Exercise: Nothing outside the stretch is wanted. Repeat exactly the lines of the listing below from the one that contains "Where should I click to: Sort" through the one that contains "Task: Click the Stop", both ends included.

□ □ □ □

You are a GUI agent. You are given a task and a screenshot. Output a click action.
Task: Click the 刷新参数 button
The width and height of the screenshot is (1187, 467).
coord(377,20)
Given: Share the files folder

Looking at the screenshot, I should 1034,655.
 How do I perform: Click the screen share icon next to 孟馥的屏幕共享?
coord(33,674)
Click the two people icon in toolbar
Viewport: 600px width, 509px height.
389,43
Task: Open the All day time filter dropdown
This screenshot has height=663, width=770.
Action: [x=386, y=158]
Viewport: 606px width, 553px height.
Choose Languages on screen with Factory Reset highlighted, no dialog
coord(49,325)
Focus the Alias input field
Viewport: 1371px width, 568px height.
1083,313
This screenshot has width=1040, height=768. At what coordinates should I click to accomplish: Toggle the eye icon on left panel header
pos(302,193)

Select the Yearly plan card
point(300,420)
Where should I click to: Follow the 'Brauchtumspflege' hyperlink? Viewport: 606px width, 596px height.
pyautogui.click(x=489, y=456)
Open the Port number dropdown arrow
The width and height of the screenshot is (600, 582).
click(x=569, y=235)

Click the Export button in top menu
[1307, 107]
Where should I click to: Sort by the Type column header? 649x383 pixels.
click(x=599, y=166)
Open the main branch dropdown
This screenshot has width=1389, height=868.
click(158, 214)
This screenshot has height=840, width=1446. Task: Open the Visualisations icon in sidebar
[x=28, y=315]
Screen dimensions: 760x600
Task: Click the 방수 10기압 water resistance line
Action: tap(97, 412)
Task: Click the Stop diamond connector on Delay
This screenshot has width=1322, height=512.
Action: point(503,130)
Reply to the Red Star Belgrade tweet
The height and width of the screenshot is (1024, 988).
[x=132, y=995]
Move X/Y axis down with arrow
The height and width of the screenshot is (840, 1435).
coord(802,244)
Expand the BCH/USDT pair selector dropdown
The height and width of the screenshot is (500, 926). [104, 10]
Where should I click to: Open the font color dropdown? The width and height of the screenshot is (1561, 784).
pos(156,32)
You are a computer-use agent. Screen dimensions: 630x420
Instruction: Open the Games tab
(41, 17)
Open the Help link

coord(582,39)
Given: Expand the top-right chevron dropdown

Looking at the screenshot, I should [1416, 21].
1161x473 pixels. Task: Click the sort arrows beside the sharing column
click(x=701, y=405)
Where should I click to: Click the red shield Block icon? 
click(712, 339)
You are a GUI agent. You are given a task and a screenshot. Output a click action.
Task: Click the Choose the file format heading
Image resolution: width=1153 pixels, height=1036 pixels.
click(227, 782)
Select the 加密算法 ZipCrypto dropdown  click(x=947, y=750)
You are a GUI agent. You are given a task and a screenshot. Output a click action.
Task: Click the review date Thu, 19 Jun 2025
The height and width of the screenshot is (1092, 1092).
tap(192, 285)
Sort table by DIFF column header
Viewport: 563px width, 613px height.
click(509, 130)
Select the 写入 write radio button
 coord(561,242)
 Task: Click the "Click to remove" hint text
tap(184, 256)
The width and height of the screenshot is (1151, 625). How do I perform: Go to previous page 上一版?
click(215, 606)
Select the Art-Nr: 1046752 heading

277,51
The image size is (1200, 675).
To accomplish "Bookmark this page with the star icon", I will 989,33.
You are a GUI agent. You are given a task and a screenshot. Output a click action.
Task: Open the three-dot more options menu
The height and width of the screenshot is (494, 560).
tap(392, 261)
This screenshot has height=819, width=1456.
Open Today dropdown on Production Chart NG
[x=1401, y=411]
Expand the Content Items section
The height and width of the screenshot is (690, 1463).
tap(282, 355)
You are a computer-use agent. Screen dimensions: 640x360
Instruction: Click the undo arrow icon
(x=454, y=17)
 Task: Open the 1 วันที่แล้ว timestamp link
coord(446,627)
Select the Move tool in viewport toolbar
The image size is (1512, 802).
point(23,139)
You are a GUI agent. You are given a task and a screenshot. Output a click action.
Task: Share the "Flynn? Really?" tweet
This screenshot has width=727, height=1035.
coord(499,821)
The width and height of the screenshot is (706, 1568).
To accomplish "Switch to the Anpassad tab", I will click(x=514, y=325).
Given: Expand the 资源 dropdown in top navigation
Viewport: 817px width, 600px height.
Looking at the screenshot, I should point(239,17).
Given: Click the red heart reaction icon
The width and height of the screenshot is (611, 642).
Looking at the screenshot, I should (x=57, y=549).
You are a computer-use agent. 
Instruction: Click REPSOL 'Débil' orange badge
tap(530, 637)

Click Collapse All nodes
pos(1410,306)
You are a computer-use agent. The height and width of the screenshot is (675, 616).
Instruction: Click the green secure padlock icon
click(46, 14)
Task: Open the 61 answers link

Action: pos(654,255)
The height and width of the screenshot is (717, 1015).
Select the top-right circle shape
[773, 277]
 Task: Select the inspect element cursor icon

□ □ □ □

Task solution:
Where should I click to: Sort by the Type column header? 649x383 pixels.
click(x=599, y=166)
Open the main branch dropdown
This screenshot has width=1389, height=868.
click(158, 214)
This screenshot has height=840, width=1446. Task: Open the Visualisations icon in sidebar
[x=28, y=315]
Screen dimensions: 760x600
Task: Click the 방수 10기압 water resistance line
Action: tap(97, 412)
Task: Click the Stop diamond connector on Delay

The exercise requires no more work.